▶ [Directions for this task]
Skip the pictures. Set down, word for word, the lines from the start of the material up to and including the line with "Task: Click the Support headphones icon".

----------

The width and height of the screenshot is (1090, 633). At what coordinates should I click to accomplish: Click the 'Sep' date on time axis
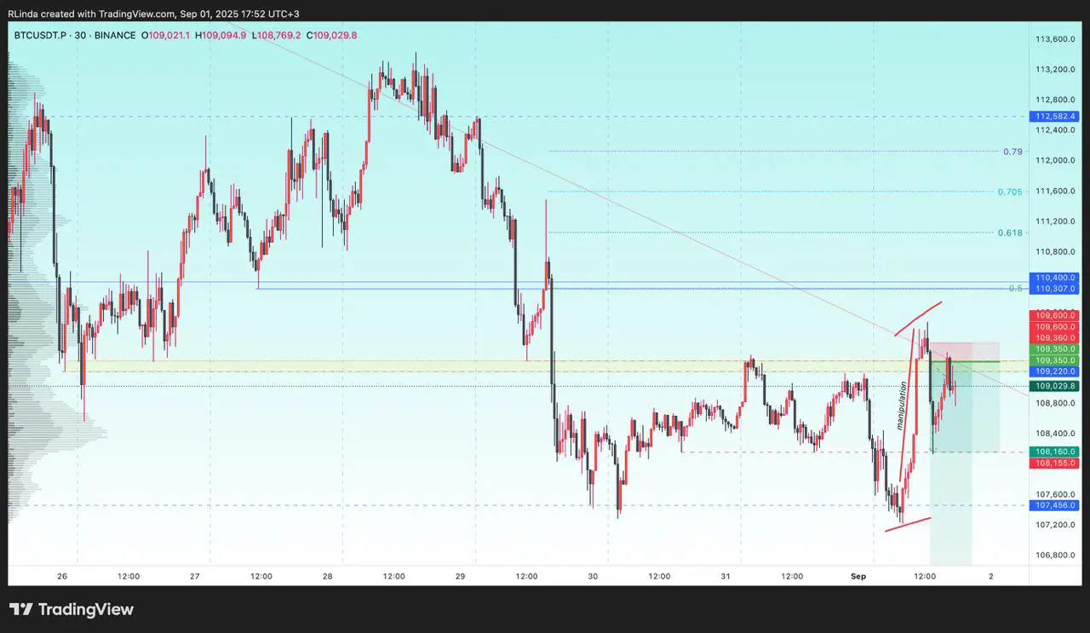(x=858, y=577)
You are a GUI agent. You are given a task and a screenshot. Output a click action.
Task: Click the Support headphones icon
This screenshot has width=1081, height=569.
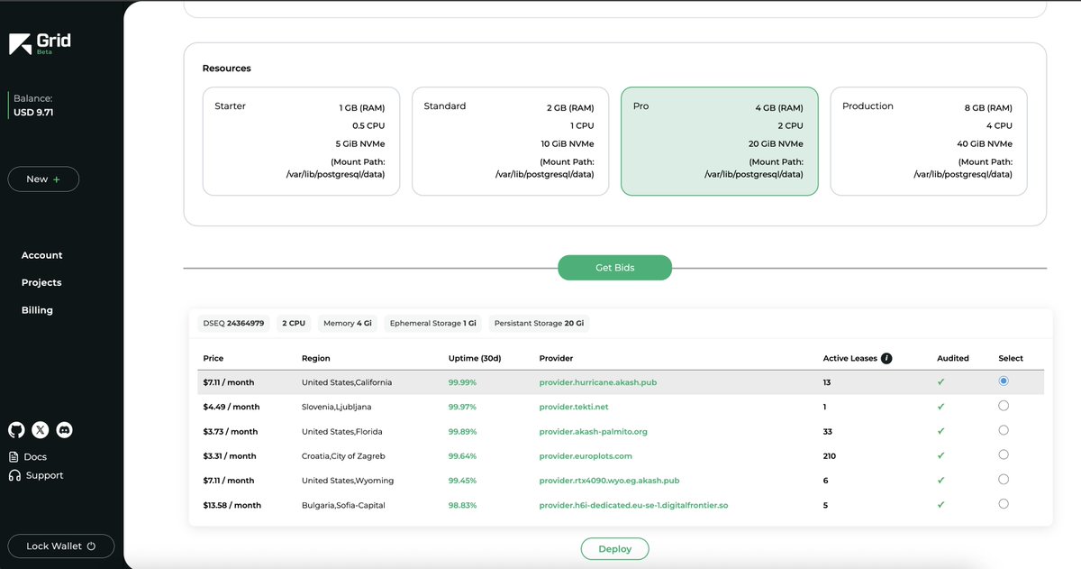tap(14, 474)
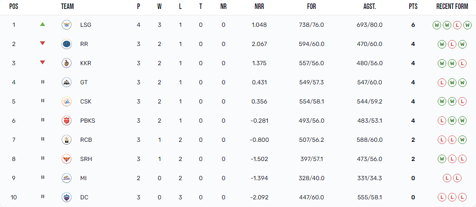Open the PBKS team name link
This screenshot has height=207, width=476.
(87, 121)
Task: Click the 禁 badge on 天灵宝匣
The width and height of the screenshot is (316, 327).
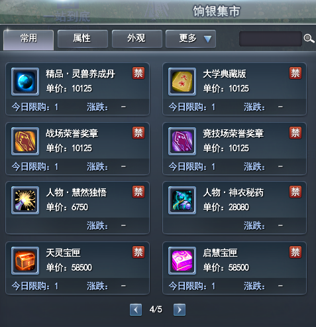Action: pos(138,252)
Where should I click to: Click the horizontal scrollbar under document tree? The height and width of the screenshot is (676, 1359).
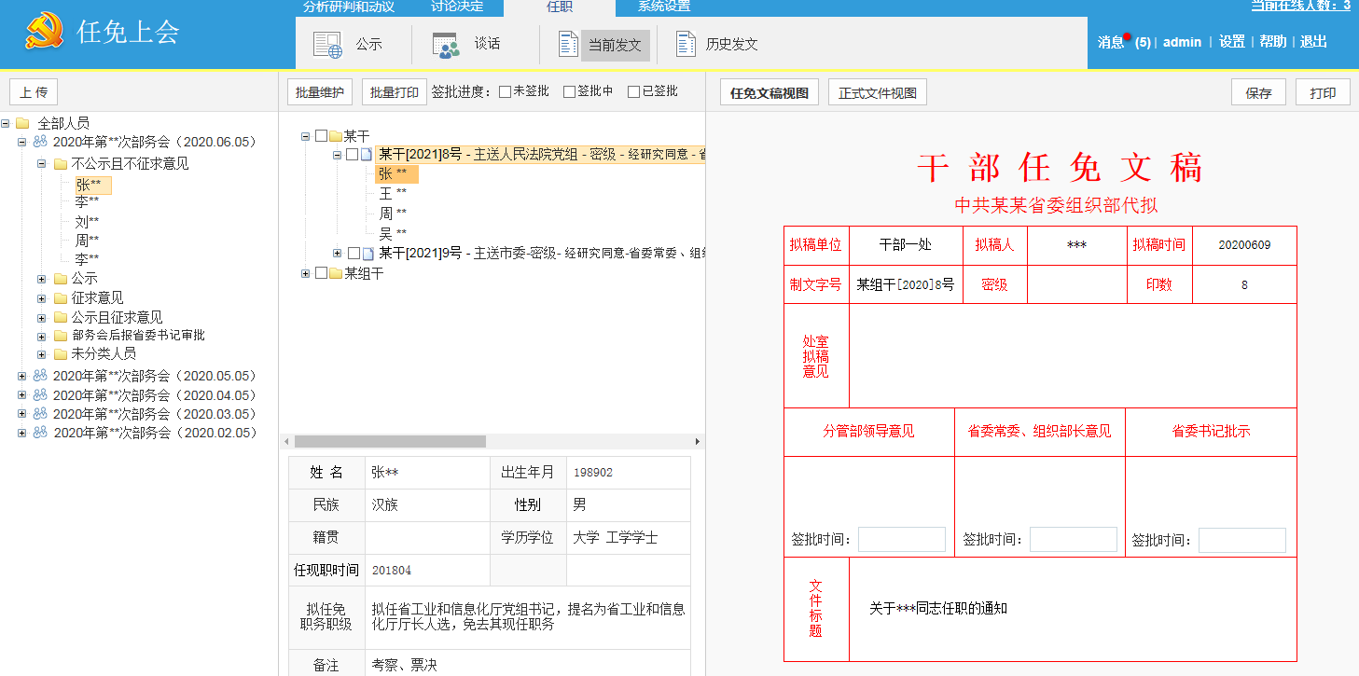pos(391,441)
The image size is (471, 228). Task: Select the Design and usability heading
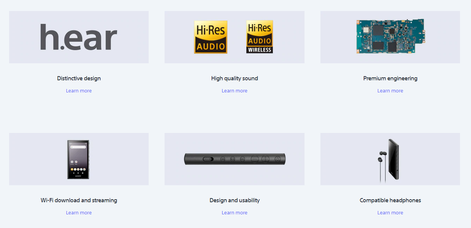coord(234,200)
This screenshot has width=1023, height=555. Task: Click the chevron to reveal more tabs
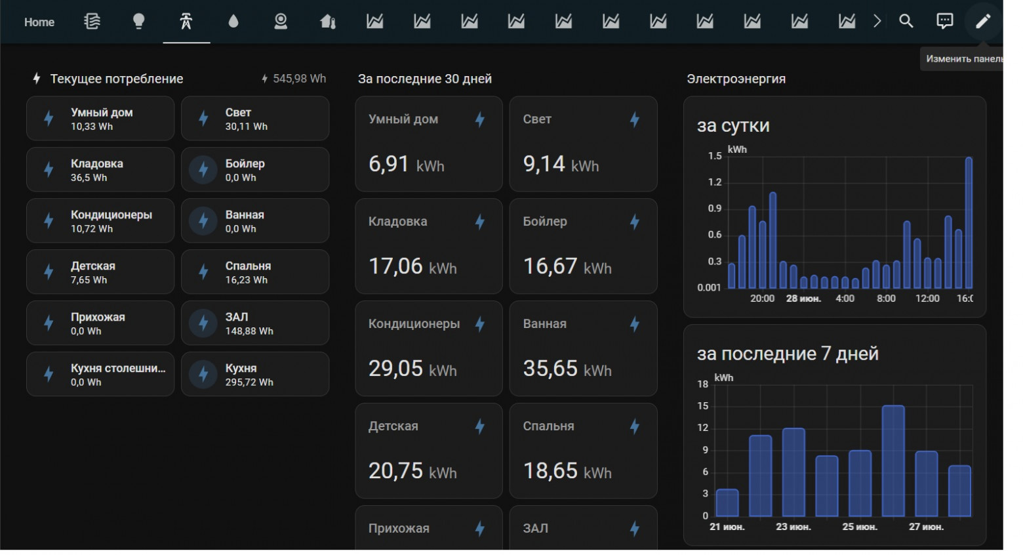877,21
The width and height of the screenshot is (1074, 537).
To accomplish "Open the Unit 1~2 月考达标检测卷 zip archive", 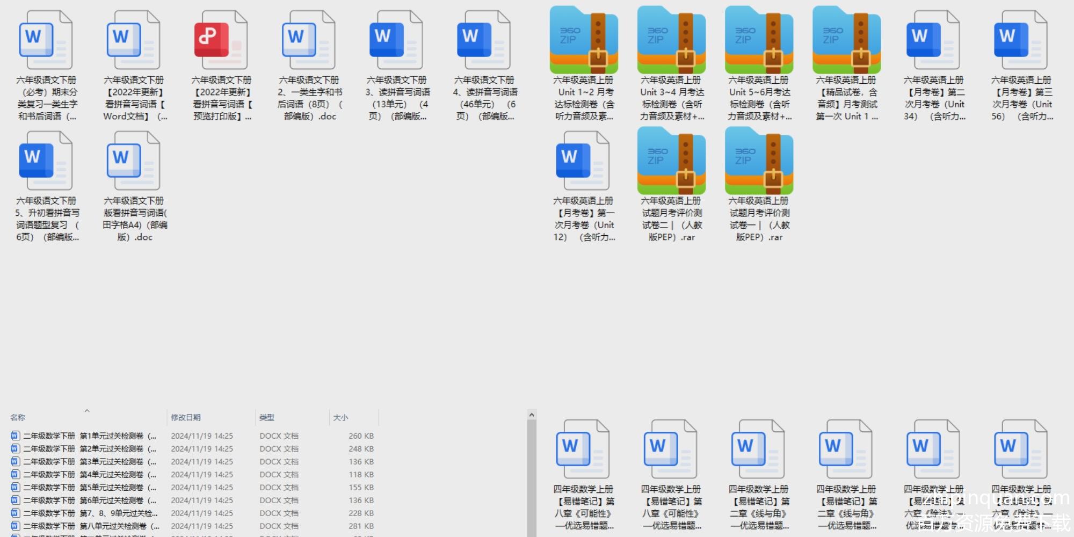I will [584, 41].
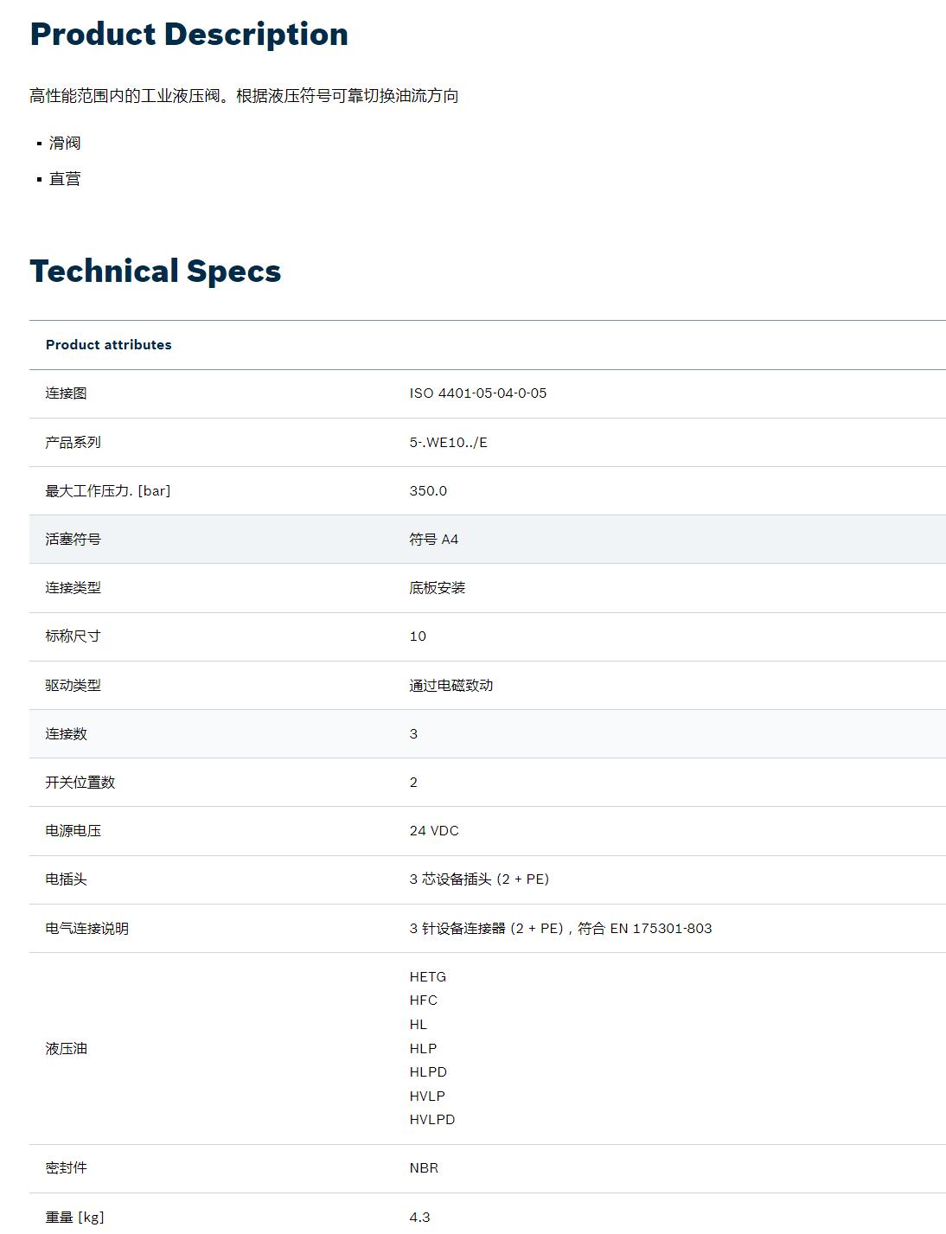Click the 电插头 row label

(67, 879)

----------

▶ [The completed task]
The width and height of the screenshot is (1090, 633). At what coordinates should I click to accomplish: Click the 'Sep' date on time axis
(x=858, y=577)
You are a GUI agent. You are given a task and a screenshot. Output a click action.
Task: Click the Support headphones icon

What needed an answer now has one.